WHAT YOU HAVE TO DO
Given the entries below, would you transcribe exactly the lines starting at the one with "1568x707 pixels. At" and ending at the one with "You are a GUI", both kept, pictures omitted, nothing extra?

Stored dataset items
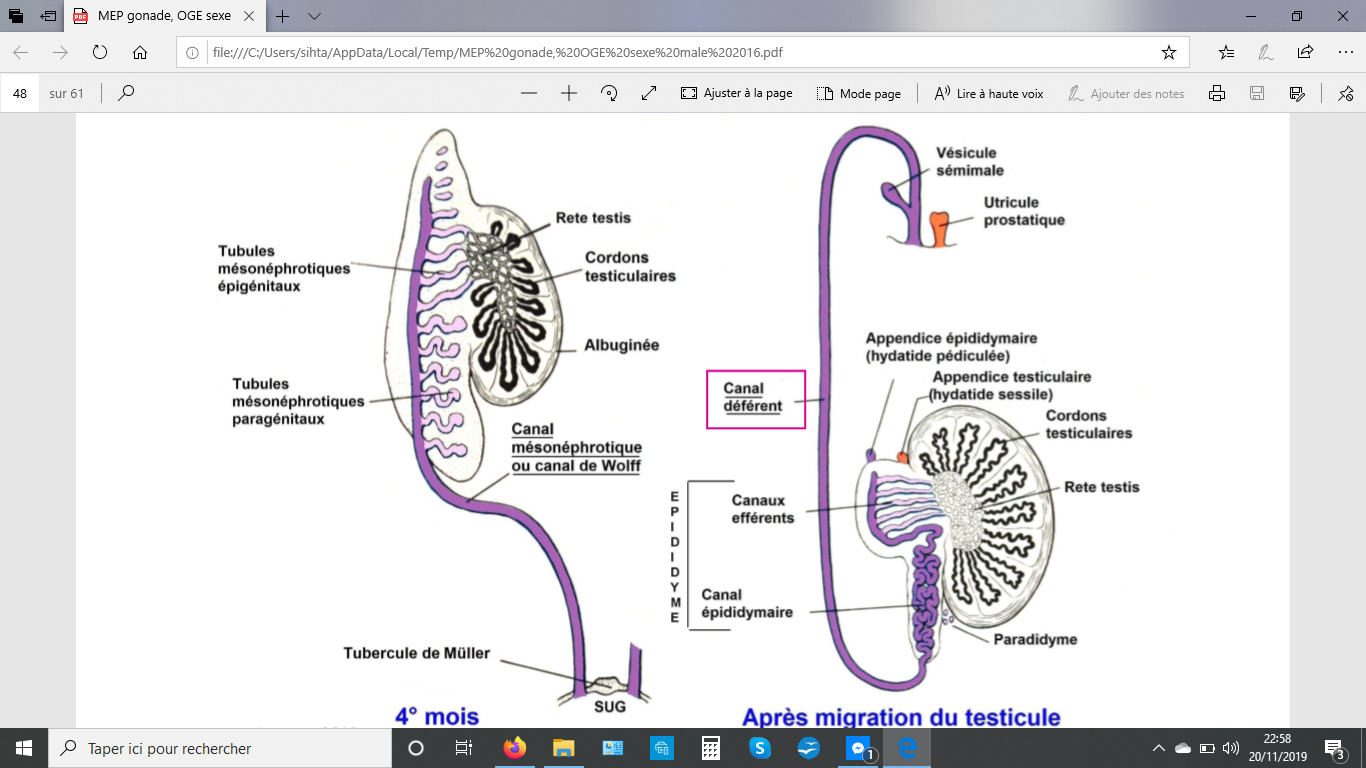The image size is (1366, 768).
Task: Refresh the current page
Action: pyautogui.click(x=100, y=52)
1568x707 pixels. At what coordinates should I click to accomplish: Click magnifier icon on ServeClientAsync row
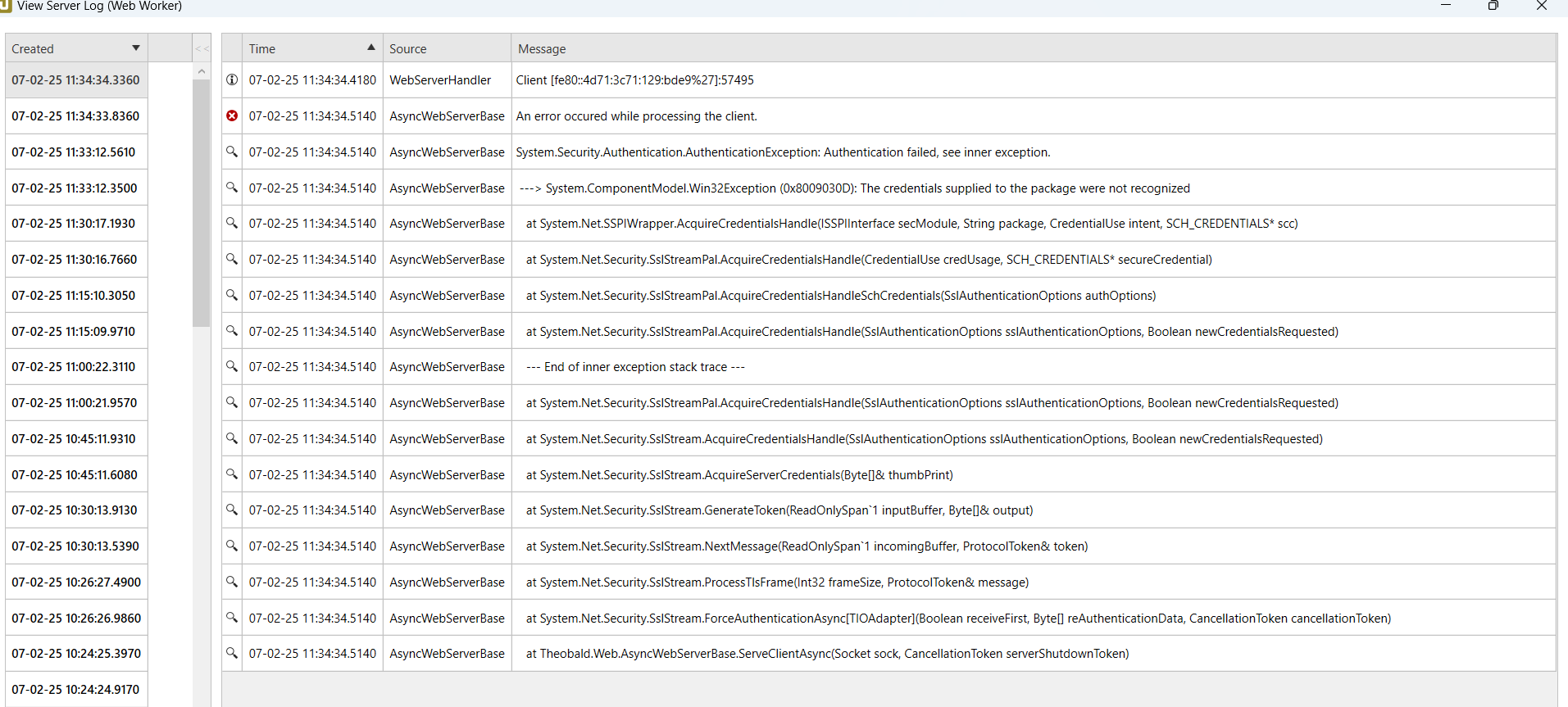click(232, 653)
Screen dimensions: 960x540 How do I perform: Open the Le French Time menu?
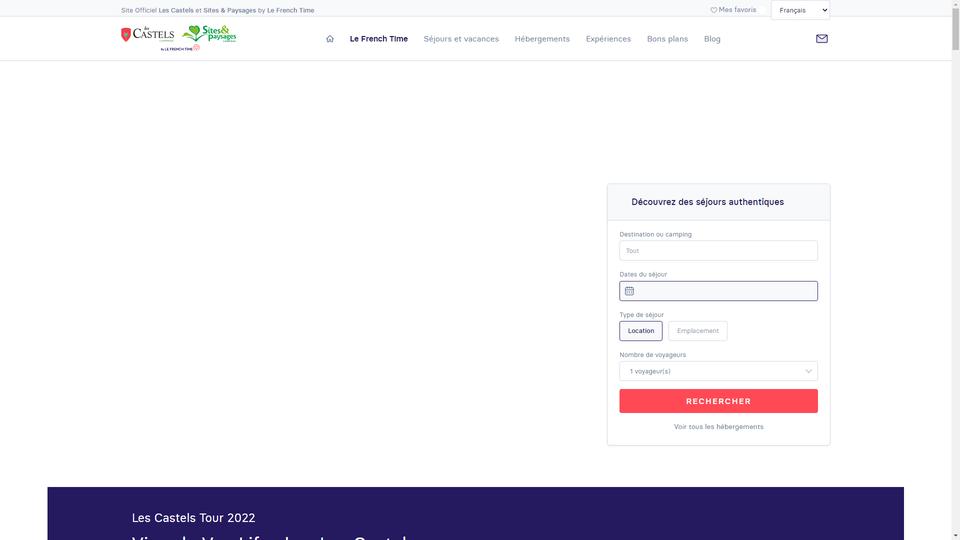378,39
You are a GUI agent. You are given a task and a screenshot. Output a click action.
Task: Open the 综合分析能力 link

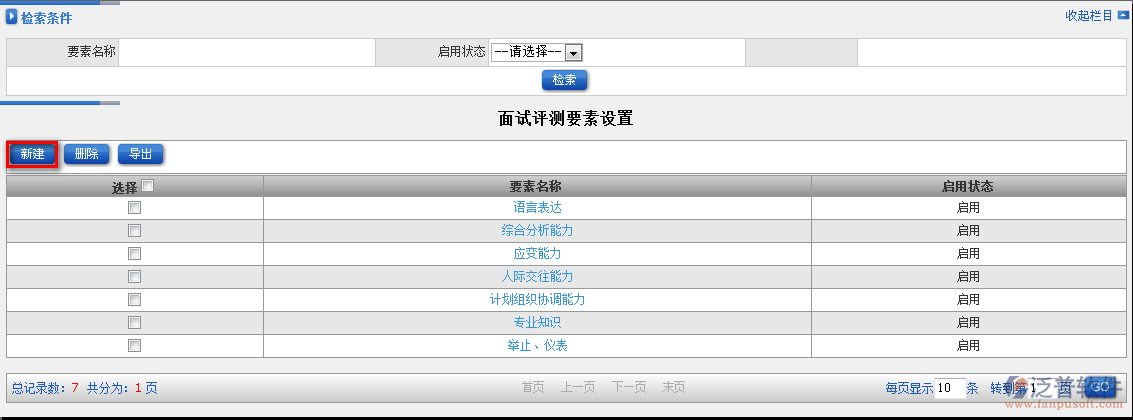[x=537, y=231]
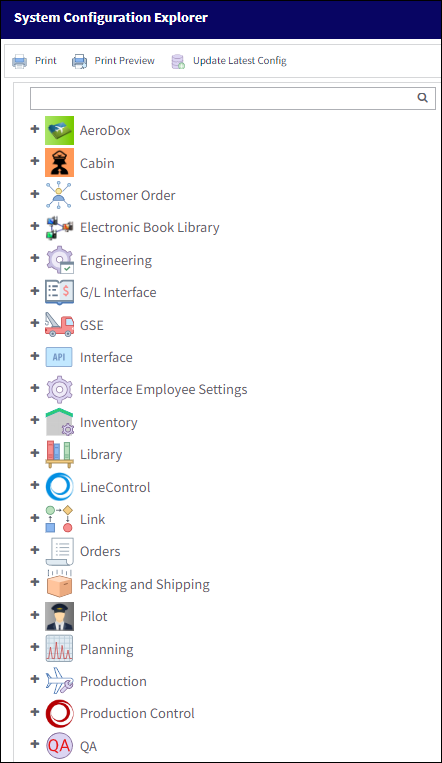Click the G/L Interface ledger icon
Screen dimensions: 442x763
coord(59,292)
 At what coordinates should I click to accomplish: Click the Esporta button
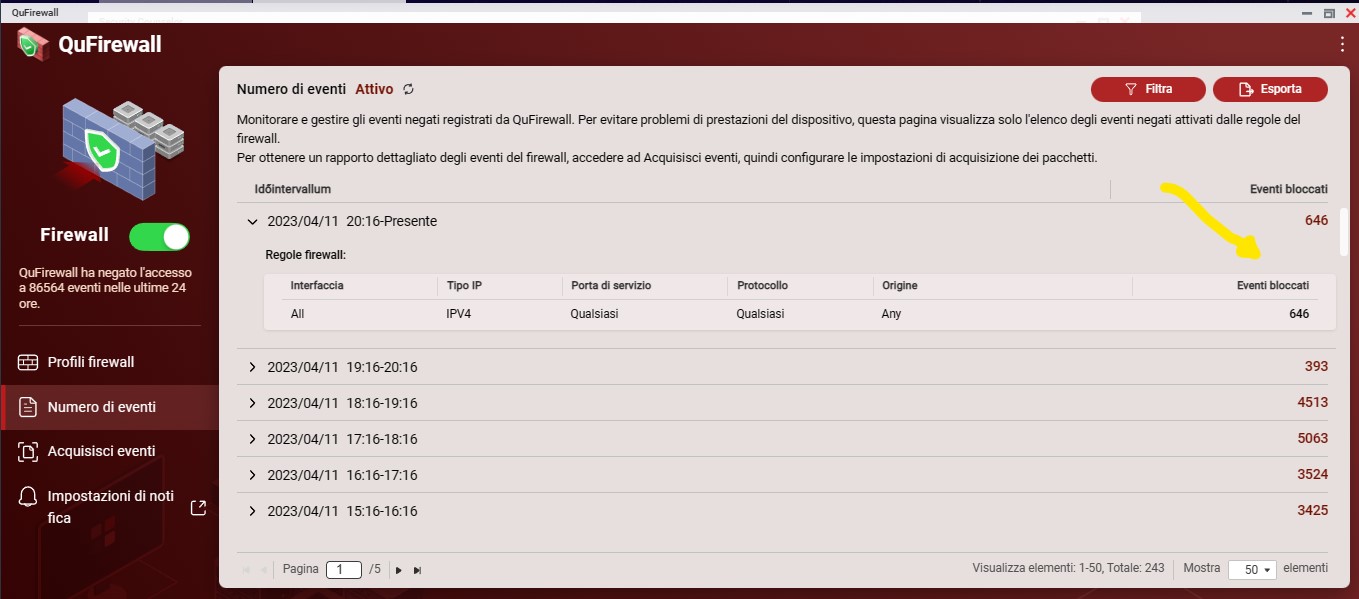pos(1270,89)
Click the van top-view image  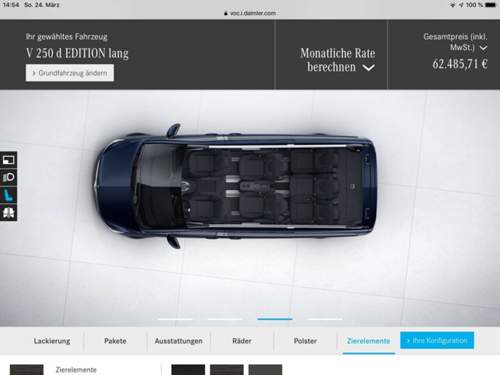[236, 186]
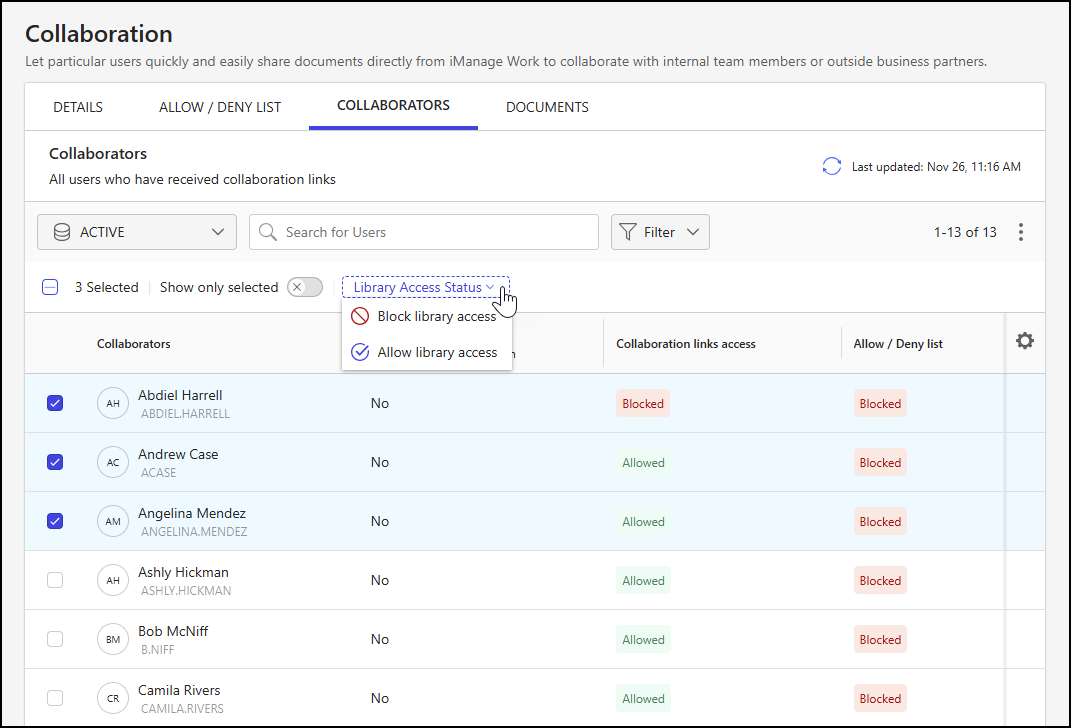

WRITTEN SOLUTION
1568x707 pixels. At what coordinates should I click to accomplish: Click magnifier icon on ServeClientAsync row
click(232, 653)
Screen dimensions: 960x540 How do I perform: Open the Le French Time menu?
378,39
You are a GUI agent. You are given a task and a screenshot. Output a click action.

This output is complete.